Região concentra postos formais de alto valor e mobiliza cadeias marítimas, portuárias e industriais, com oficinas regionais guiando política pública sustentável e inclusiva
A Economia Azul ganhou centralidade no Rio de Janeiro, e a Baía de Guanabara aparece no centro dessa agenda.

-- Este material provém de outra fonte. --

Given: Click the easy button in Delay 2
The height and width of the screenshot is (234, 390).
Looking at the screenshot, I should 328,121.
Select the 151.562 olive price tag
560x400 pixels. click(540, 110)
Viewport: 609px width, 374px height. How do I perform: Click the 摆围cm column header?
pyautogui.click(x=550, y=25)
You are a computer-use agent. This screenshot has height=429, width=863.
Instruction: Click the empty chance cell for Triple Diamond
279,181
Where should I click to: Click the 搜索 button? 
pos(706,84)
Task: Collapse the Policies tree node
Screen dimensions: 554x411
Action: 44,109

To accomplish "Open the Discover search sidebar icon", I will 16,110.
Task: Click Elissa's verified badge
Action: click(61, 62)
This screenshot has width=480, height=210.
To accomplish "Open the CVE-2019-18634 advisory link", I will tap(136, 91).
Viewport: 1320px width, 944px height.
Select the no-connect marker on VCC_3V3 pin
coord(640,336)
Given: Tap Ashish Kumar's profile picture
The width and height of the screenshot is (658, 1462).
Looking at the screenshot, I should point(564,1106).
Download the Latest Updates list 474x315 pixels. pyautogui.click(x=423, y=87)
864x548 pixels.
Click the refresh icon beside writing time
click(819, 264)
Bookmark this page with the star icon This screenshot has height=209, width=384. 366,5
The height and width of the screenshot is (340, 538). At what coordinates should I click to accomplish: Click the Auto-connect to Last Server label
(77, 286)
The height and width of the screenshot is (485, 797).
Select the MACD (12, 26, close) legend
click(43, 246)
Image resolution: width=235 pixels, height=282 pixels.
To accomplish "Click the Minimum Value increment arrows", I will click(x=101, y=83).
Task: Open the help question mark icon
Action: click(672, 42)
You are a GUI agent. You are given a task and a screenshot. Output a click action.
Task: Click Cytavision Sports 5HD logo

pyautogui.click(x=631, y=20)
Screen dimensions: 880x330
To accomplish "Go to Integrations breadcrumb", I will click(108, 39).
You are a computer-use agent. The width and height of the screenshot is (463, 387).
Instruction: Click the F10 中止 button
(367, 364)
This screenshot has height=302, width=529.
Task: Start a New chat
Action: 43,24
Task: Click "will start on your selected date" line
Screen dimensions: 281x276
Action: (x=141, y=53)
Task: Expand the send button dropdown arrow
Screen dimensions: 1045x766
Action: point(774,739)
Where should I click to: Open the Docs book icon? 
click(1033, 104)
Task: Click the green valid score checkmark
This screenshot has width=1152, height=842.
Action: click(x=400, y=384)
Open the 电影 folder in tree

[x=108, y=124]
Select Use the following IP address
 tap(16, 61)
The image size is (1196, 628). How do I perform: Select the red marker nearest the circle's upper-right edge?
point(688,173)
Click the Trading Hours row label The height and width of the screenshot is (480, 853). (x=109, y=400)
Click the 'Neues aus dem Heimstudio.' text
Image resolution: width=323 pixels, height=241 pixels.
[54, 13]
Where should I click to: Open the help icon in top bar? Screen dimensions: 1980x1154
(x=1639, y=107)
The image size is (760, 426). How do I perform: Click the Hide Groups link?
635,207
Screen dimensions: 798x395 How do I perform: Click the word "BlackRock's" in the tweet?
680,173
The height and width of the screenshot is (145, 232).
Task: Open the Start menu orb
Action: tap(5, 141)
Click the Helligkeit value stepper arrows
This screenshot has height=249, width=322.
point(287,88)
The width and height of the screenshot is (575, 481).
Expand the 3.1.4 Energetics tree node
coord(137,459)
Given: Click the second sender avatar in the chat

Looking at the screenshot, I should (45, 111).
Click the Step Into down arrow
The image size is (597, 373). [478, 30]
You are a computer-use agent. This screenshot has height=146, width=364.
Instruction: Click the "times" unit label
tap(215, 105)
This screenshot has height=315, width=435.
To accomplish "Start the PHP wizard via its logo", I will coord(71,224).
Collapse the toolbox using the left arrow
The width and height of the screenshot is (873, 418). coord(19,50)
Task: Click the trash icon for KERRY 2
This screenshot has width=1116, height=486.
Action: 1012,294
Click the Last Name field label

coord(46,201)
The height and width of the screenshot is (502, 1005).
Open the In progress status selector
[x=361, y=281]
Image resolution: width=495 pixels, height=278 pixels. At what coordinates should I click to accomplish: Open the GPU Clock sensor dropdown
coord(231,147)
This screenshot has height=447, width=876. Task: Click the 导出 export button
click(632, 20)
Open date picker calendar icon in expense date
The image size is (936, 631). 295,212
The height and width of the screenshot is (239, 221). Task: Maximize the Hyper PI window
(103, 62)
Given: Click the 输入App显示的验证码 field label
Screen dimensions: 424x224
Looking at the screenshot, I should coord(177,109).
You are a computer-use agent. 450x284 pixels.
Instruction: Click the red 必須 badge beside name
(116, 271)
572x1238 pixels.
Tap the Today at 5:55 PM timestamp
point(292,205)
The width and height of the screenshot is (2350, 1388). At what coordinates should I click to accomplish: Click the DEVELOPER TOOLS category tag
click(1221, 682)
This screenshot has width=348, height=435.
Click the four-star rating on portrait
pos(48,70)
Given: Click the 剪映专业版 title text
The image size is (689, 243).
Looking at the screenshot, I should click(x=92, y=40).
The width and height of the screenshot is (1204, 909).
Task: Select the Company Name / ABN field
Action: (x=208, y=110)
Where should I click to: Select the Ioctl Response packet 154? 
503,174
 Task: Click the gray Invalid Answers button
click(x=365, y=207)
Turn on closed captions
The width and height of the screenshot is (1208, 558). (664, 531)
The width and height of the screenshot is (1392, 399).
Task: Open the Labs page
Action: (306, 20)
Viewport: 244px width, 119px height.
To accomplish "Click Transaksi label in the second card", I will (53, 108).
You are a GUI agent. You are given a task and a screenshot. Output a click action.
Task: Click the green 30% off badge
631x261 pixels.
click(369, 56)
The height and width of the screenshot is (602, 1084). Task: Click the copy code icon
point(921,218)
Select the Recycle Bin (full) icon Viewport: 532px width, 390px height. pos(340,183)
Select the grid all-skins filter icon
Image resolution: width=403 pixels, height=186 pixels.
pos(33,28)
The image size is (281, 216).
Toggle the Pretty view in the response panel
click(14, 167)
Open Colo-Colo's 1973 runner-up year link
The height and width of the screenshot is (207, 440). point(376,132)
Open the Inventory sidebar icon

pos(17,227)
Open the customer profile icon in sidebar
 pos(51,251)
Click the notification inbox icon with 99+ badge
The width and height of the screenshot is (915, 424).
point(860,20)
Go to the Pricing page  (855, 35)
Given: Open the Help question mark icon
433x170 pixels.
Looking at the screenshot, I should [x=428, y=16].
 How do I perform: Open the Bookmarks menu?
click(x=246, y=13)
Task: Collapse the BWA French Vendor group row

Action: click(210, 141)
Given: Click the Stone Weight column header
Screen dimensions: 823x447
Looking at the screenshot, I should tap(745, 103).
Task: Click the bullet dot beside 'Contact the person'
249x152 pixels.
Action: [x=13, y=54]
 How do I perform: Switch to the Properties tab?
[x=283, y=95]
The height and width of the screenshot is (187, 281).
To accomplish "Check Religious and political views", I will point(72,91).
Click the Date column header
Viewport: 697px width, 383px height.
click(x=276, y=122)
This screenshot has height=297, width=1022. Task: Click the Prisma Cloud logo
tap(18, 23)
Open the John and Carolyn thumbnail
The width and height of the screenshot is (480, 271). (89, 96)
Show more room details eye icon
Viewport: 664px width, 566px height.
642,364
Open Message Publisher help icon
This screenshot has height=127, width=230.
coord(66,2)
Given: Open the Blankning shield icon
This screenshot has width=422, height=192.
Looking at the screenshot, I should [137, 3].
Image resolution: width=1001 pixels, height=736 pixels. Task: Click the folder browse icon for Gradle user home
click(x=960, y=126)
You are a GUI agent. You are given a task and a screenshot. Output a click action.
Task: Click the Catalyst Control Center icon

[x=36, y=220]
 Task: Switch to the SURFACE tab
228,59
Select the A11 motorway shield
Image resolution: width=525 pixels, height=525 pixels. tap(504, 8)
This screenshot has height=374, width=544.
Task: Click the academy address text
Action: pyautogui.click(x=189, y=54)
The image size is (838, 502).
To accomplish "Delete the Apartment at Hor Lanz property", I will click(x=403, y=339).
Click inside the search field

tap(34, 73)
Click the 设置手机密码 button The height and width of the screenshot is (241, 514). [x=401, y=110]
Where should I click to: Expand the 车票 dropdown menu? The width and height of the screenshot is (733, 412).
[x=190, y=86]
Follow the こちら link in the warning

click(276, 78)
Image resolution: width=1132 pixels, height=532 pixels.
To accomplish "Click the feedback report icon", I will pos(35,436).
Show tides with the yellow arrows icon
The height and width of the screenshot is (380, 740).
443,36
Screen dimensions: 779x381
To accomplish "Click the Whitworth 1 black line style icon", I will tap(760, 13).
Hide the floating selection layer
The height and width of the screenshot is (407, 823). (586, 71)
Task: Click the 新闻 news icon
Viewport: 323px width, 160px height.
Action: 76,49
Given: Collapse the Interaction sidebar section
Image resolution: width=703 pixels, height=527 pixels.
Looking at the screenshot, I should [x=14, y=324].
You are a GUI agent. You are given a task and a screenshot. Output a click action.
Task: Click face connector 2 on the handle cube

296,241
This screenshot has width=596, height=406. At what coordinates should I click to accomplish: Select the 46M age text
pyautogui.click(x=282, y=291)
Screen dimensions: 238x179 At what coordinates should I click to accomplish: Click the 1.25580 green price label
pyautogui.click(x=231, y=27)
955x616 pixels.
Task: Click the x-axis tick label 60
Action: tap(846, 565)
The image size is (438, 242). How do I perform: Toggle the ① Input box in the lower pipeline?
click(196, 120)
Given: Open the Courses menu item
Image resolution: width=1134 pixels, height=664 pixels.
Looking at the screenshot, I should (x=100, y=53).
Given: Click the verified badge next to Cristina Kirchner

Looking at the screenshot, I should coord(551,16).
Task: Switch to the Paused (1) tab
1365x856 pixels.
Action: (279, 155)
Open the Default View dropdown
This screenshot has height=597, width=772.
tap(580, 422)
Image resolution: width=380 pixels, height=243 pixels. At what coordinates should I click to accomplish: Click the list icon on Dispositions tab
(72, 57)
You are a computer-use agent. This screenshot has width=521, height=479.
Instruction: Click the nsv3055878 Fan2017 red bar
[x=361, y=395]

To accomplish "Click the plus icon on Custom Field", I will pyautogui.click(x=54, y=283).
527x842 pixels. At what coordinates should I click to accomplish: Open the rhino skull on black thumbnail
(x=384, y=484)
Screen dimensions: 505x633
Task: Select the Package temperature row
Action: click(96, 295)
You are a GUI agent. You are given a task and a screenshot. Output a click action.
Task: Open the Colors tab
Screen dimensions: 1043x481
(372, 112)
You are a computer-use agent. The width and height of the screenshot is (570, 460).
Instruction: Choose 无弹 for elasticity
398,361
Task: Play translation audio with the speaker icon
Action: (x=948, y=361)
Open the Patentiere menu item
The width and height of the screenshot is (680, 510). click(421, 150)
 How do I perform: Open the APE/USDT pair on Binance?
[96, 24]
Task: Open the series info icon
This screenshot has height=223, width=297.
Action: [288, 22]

Em 2022, a região se destacou como polo de empregos formais e de cadeias produtivas ligadas ao mar.
Em encontro realizado no Iate Clube do Rio de Janeiro, gestores públicos, pesquisadores, empresas e representantes da sociedade civil convergiram para debater desenvolvimento, sustentabilidade e inclusão com foco no litoral fluminense.
Os números apresentados mostram quase 25 mil empregos vinculados à economia do mar e renda média superior a R$ 6 mil na região, segundo dados apresentados na Etapa 4 do projeto Economia Azul do Estado do Rio de Janeiro.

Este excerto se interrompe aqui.